[Records supplied — start]

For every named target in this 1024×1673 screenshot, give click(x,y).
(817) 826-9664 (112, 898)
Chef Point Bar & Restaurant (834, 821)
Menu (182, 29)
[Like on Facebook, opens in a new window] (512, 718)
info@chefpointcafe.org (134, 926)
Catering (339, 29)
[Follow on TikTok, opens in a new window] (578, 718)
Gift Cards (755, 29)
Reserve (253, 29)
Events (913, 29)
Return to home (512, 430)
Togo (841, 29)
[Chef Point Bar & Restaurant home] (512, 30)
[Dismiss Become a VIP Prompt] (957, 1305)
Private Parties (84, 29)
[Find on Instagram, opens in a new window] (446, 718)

[Records supplied — finish]
[Records supplied — start]

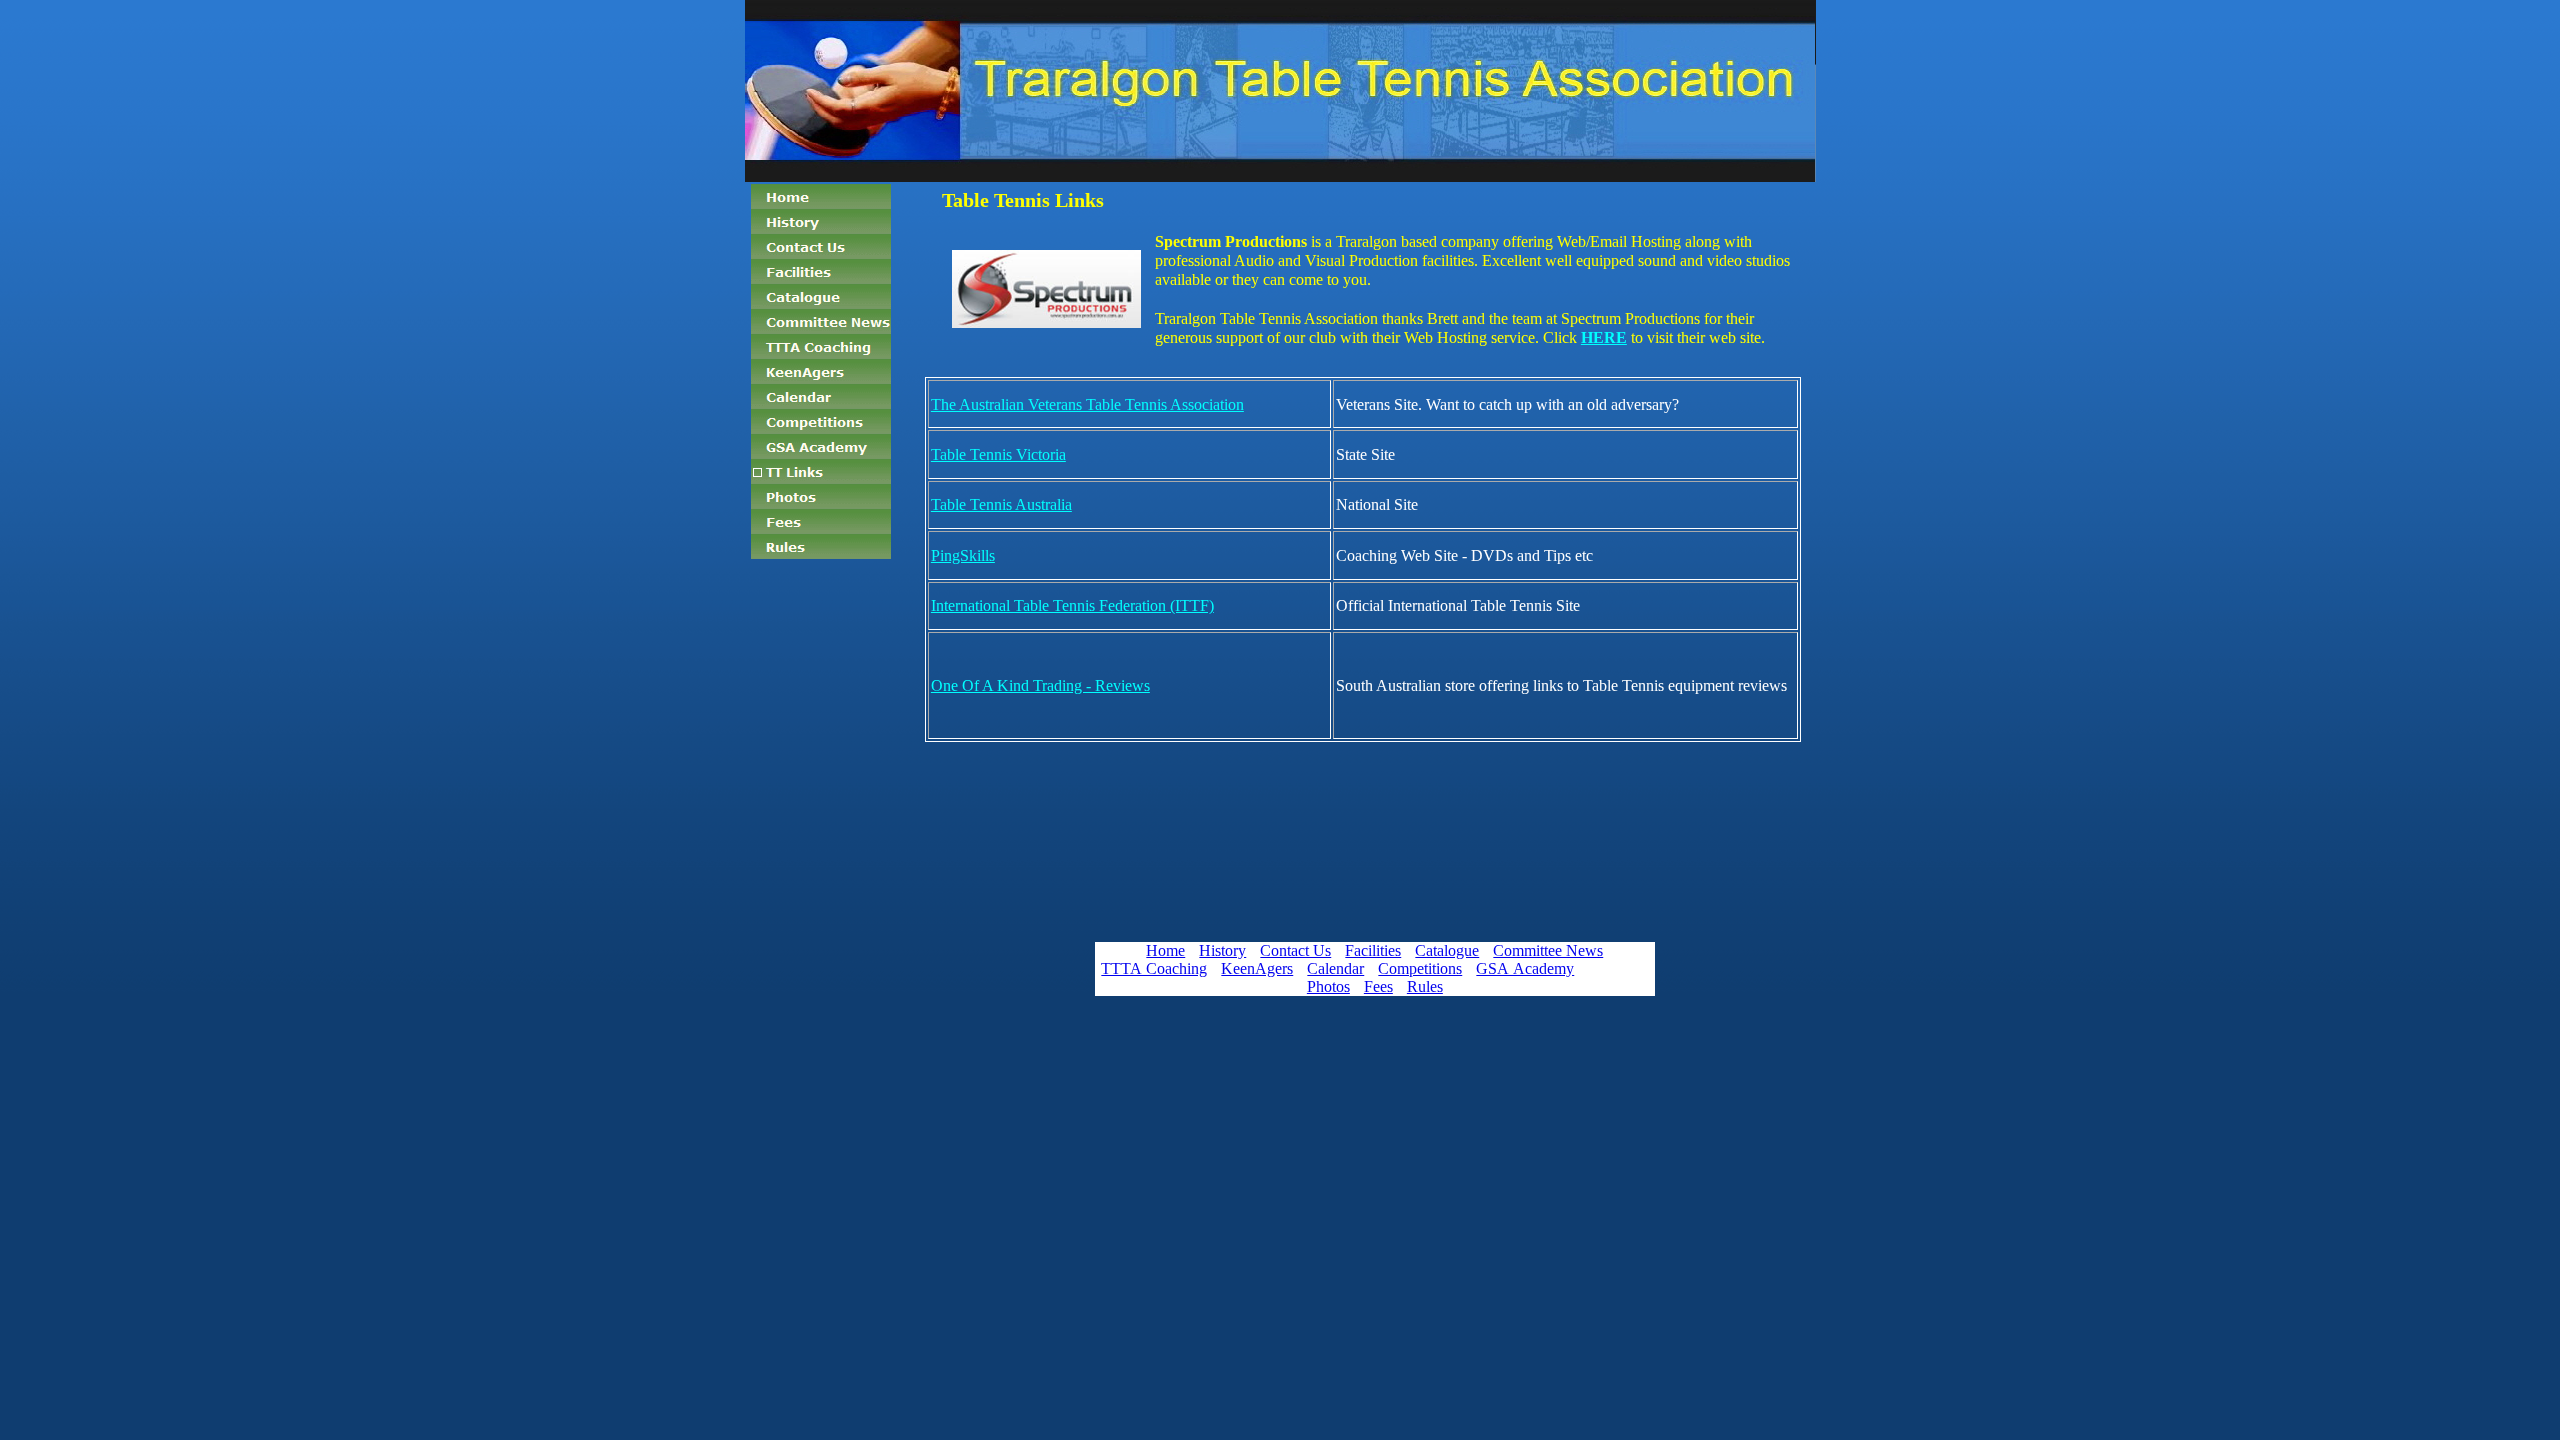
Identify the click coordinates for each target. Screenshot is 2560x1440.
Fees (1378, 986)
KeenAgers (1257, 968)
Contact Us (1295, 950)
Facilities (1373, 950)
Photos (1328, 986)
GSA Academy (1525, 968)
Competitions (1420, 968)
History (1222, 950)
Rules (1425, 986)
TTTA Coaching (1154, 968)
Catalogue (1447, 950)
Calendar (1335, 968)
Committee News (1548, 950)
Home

[Records supplied — finish]
[Records supplied — start]

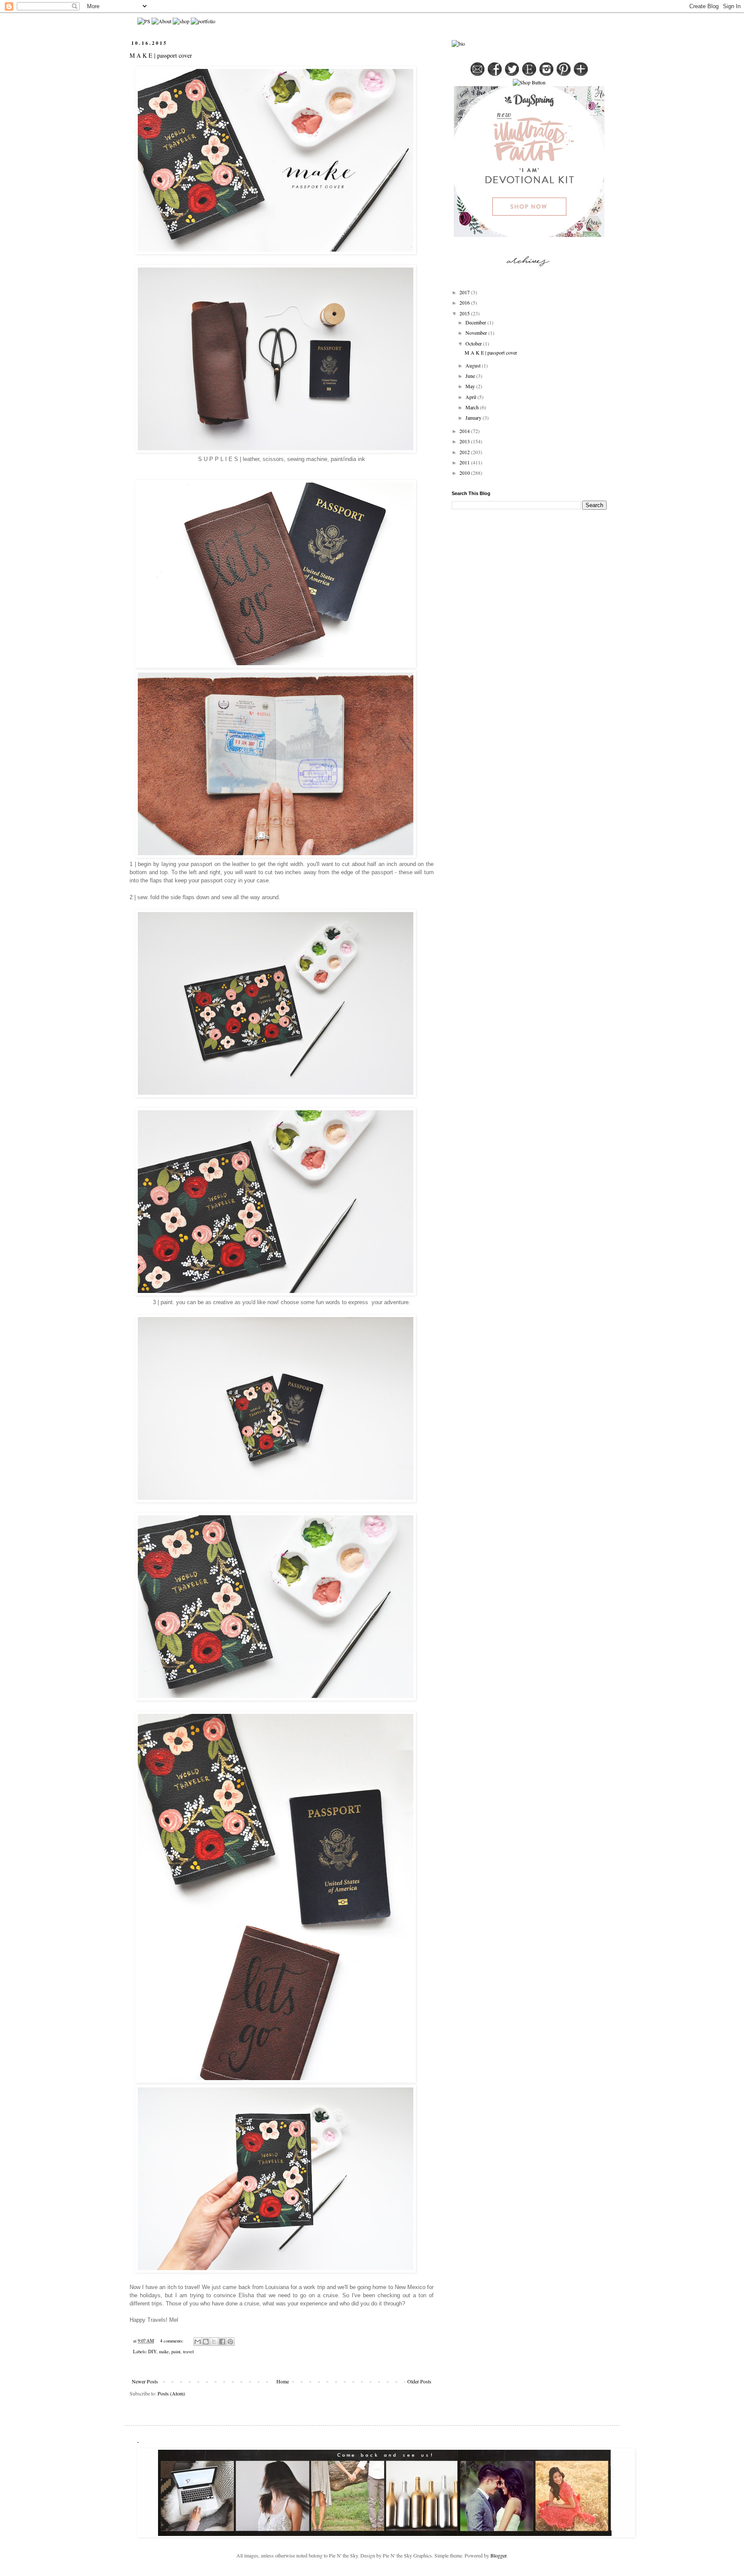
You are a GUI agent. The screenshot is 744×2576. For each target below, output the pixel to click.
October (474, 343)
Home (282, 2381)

[Records supplied — finish]

*Task details*.
Every line containing the string "click" is required; copy each such line from the data.

*Solution for this exercise*.
For every named target in this 1024×1673 screenshot, give click(x,y).
Identify the click coordinates for each target. Screenshot is 2560x1440.
You are a GUI agent. The screenshot is 744×2576. For each target below, output the pixel to click.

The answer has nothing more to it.